> ACTIONS TO TAKE
- 1) List every nn.Linear layer defined in the PyTorch post below, with both arguments for each.
- 2) Extend the PyTorch post about the matrix multiplication error, picking up after its final sentence.

> GIVEN TEXT

########

I am trying to build a multi layer neural network. I have train data with shape:
train[0][0].shape
(4096,)
Below is my dense layer
from collections import OrderedDict
n_out = 8
net = nn.Sequential(OrderedDict([
('hidden_linear', nn.Linear(4096, 1366)),
('hidden_activation', nn.Tanh()),
('hidden_linear', nn.Linear(1366, 456)),
('hidden_activation', nn.Tanh()),
('hidden_linear', nn.Linear(456, 100)),
('hidden_activation', nn.Tanh()),
('output_linear', nn.Linear(100, n_out))
]))
I am using crossentropy as the loss function. The problem I have is when I train the model with the below code:
learning_rate = 0.001
optimizer = torch.optim.SGD(net.parameters(), lr=learning_rate)
n_epochs = 40
for epoch in range(n_epochs):
for snds, labels in final_train_loader:
outputs = net(snds.view(snds.shape[0], -1))
loss = loss_fn(outputs, labels)
optimizer.zero_grad()
loss.backward()
optimizer.step()
print("Epoch: %d, Loss: %f" % (epoch, float(loss)))
The error I receive is the matrix multiplication error.

########

> DATASET CONTENT
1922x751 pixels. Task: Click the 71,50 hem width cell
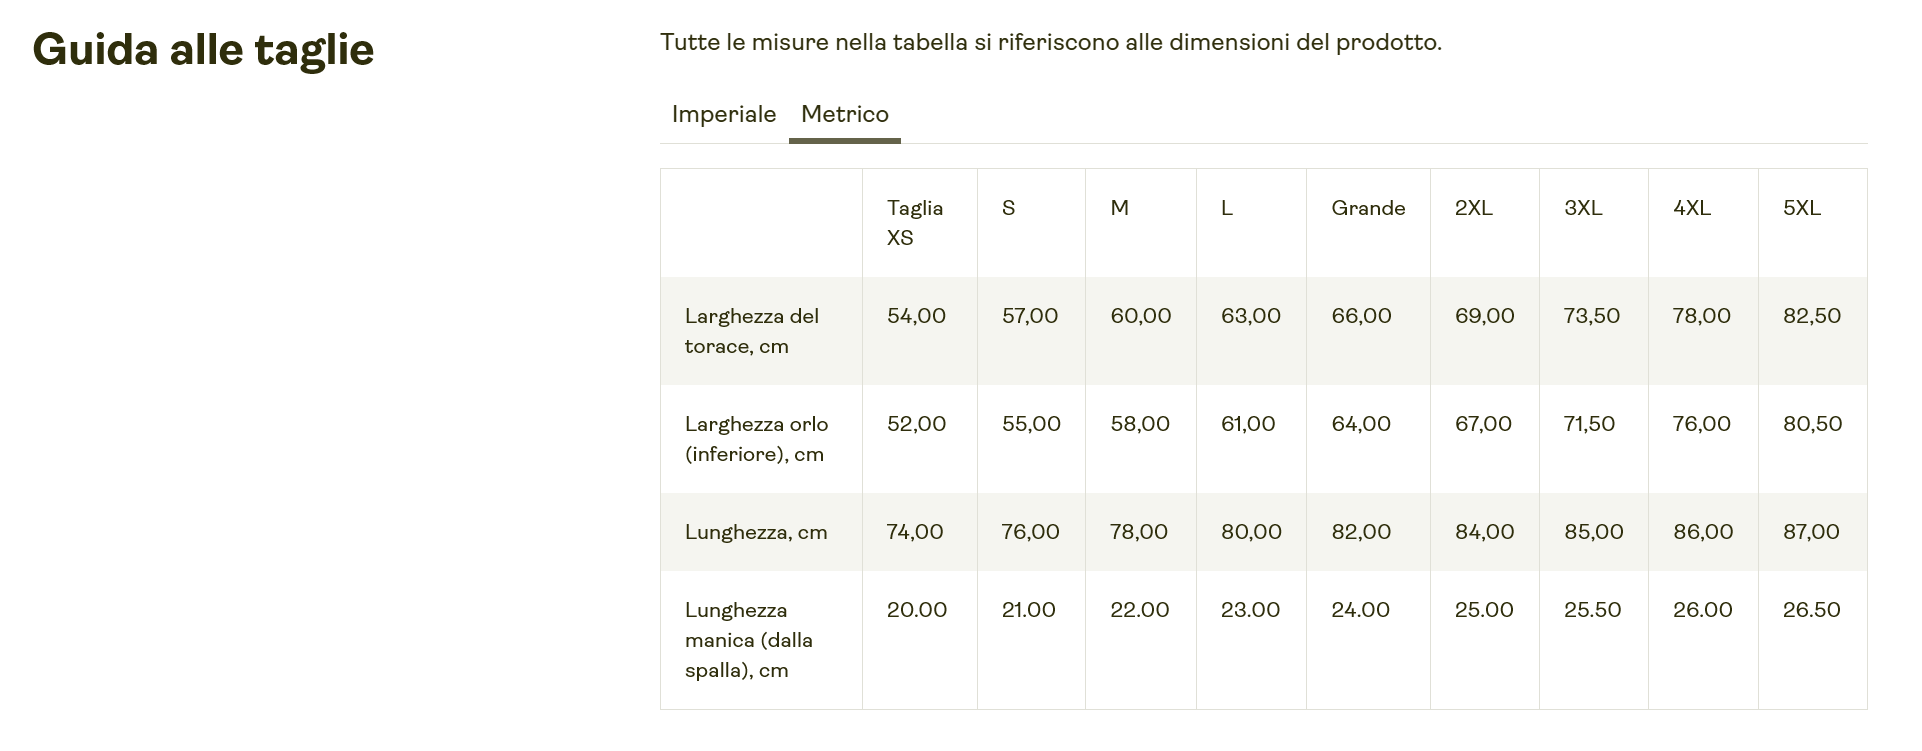(x=1589, y=424)

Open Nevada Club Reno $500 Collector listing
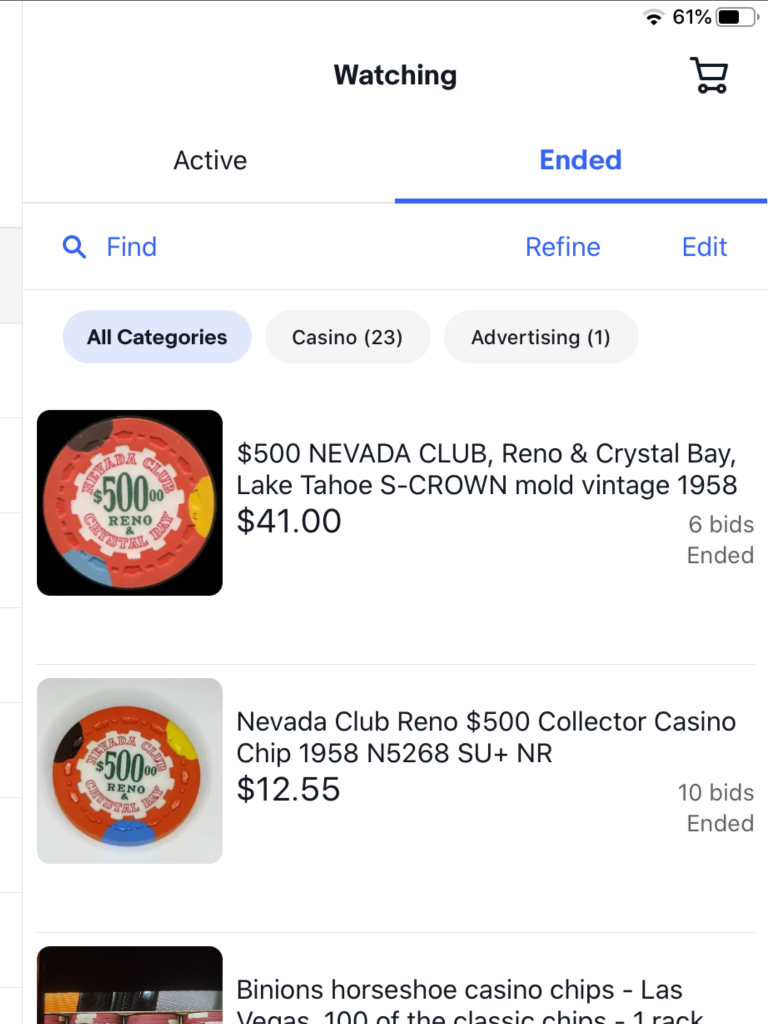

########

> OUTPUTS
- 1)
nn.Linear(4096, 1366)
nn.Linear(1366, 456)
nn.Linear(456, 100)
nn.Linear(100, n_out)

- 2)
RuntimeError: mat1 and mat2 shapes cannot be multiplied (100x4096 and 456x100)
I have the dimensions wrong but cannot figure out how to get it right.
The OrderedDict
contains three Linear
layers associated with the same key, hidden_layer
(the same happens with nn.Tanh
). In order to make it work you need to provide such layers with a different name:
inp = torch.rand(100, 4096)
net = nn.Sequential(OrderedDict([
('hidden_linear0', nn.Linear(4096, 1366)),
('hidden_activation0', nn.Tanh()),
('hidden_linear1', nn.Linear(1366, 456)),
('hidden_activation1', nn.Tanh()),
('hidden_linear2', nn.Linear(456, 100)),
('hidden_activation2', nn.Tanh()),
('output_linear', nn.Linear(100, n_out))
]))
net(inp) # now it works!